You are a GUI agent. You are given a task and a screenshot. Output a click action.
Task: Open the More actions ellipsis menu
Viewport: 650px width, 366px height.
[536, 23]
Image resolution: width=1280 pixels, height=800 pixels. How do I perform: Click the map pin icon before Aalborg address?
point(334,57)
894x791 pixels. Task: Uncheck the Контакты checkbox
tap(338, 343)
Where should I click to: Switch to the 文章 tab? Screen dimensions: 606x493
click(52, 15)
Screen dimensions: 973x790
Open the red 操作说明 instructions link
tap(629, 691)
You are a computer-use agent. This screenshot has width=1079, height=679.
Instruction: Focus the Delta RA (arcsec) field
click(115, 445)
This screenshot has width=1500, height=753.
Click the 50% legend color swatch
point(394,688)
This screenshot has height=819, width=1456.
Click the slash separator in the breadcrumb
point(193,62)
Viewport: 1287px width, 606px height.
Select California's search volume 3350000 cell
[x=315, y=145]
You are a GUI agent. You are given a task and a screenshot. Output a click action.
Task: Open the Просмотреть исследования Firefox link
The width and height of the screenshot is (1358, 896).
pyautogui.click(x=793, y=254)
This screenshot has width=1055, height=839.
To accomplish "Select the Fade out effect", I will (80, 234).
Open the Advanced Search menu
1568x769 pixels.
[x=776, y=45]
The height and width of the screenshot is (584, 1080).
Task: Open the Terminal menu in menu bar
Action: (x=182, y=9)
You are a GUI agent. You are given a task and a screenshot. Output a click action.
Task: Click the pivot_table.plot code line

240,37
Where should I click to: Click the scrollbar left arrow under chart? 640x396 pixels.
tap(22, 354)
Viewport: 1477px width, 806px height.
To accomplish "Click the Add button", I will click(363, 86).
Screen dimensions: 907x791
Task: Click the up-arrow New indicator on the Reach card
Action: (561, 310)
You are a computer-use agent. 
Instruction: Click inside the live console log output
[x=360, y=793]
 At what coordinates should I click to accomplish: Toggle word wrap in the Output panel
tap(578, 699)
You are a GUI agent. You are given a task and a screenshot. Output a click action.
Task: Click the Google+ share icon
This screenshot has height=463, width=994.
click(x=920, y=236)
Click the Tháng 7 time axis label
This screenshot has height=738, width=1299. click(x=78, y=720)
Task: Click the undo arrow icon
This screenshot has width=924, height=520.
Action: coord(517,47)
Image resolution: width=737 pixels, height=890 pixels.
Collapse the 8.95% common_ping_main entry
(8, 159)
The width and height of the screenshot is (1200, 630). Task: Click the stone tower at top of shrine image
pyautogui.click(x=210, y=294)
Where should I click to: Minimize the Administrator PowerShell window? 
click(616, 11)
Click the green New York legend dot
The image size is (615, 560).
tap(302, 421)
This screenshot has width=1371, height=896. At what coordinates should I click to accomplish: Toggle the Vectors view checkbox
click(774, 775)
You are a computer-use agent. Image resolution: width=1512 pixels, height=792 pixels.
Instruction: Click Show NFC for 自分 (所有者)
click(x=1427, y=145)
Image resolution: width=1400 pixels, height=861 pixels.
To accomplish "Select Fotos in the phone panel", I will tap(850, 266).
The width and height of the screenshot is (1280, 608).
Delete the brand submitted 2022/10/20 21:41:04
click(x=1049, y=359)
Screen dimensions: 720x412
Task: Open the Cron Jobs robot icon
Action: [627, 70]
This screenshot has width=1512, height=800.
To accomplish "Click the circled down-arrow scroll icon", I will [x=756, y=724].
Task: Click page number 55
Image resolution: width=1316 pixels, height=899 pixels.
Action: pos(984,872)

HOW TO COMPLETE THIS TASK: Reproduce the entries exactly, dropping nothing.

ANSWER AREA:
You are a GUI agent. You are given a task and a screenshot. Output a click action.
Task: Open the More actions ellipsis menu
Viewport: 650px width, 366px height.
[536, 23]
Image resolution: width=1280 pixels, height=800 pixels. How do I perform: Click the map pin icon before Aalborg address?
point(334,57)
894x791 pixels. Task: Uncheck the Контакты checkbox
tap(338, 343)
Where should I click to: Switch to the 文章 tab? Screen dimensions: 606x493
click(52, 15)
Screen dimensions: 973x790
Open the red 操作说明 instructions link
tap(629, 691)
You are a computer-use agent. This screenshot has width=1079, height=679.
Instruction: Focus the Delta RA (arcsec) field
click(115, 445)
This screenshot has width=1500, height=753.
Click the 50% legend color swatch
point(394,688)
This screenshot has height=819, width=1456.
Click the slash separator in the breadcrumb
point(193,62)
Viewport: 1287px width, 606px height.
Select California's search volume 3350000 cell
[x=315, y=145]
You are a GUI agent. You are given a task and a screenshot. Output a click action.
Task: Open the Просмотреть исследования Firefox link
The width and height of the screenshot is (1358, 896).
pyautogui.click(x=793, y=254)
This screenshot has width=1055, height=839.
To accomplish "Select the Fade out effect", I will (80, 234).
Open the Advanced Search menu
1568x769 pixels.
[x=776, y=45]
The height and width of the screenshot is (584, 1080).
Task: Open the Terminal menu in menu bar
Action: (x=182, y=9)
You are a GUI agent. You are given a task and a screenshot. Output a click action.
Task: Click the pivot_table.plot code line

240,37
Where should I click to: Click the scrollbar left arrow under chart? 640x396 pixels.
tap(22, 354)
Viewport: 1477px width, 806px height.
To accomplish "Click the Add button", I will click(363, 86).
Screen dimensions: 907x791
Task: Click the up-arrow New indicator on the Reach card
Action: (561, 310)
You are a computer-use agent. 
Instruction: Click inside the live console log output
[x=360, y=793]
 At what coordinates should I click to accomplish: Toggle word wrap in the Output panel
tap(578, 699)
You are a GUI agent. You are given a task and a screenshot. Output a click action.
Task: Click the Google+ share icon
This screenshot has height=463, width=994.
click(x=920, y=236)
Click the Tháng 7 time axis label
This screenshot has height=738, width=1299. click(x=78, y=720)
Task: Click the undo arrow icon
This screenshot has width=924, height=520.
Action: coord(517,47)
Image resolution: width=737 pixels, height=890 pixels.
Collapse the 8.95% common_ping_main entry
(8, 159)
The width and height of the screenshot is (1200, 630). Task: Click the stone tower at top of shrine image
pyautogui.click(x=210, y=294)
Where should I click to: Minimize the Administrator PowerShell window? 
click(616, 11)
Click the green New York legend dot
The image size is (615, 560).
tap(302, 421)
This screenshot has width=1371, height=896. At what coordinates should I click to accomplish: Toggle the Vectors view checkbox
click(774, 775)
You are a computer-use agent. Image resolution: width=1512 pixels, height=792 pixels.
Instruction: Click Show NFC for 自分 (所有者)
click(x=1427, y=145)
Image resolution: width=1400 pixels, height=861 pixels.
To accomplish "Select Fotos in the phone panel", I will tap(850, 266).
The width and height of the screenshot is (1280, 608).
Delete the brand submitted 2022/10/20 21:41:04
click(x=1049, y=359)
Screen dimensions: 720x412
Task: Open the Cron Jobs robot icon
Action: [627, 70]
This screenshot has width=1512, height=800.
To accomplish "Click the circled down-arrow scroll icon", I will [x=756, y=724].
Task: Click page number 55
Image resolution: width=1316 pixels, height=899 pixels.
Action: pos(984,872)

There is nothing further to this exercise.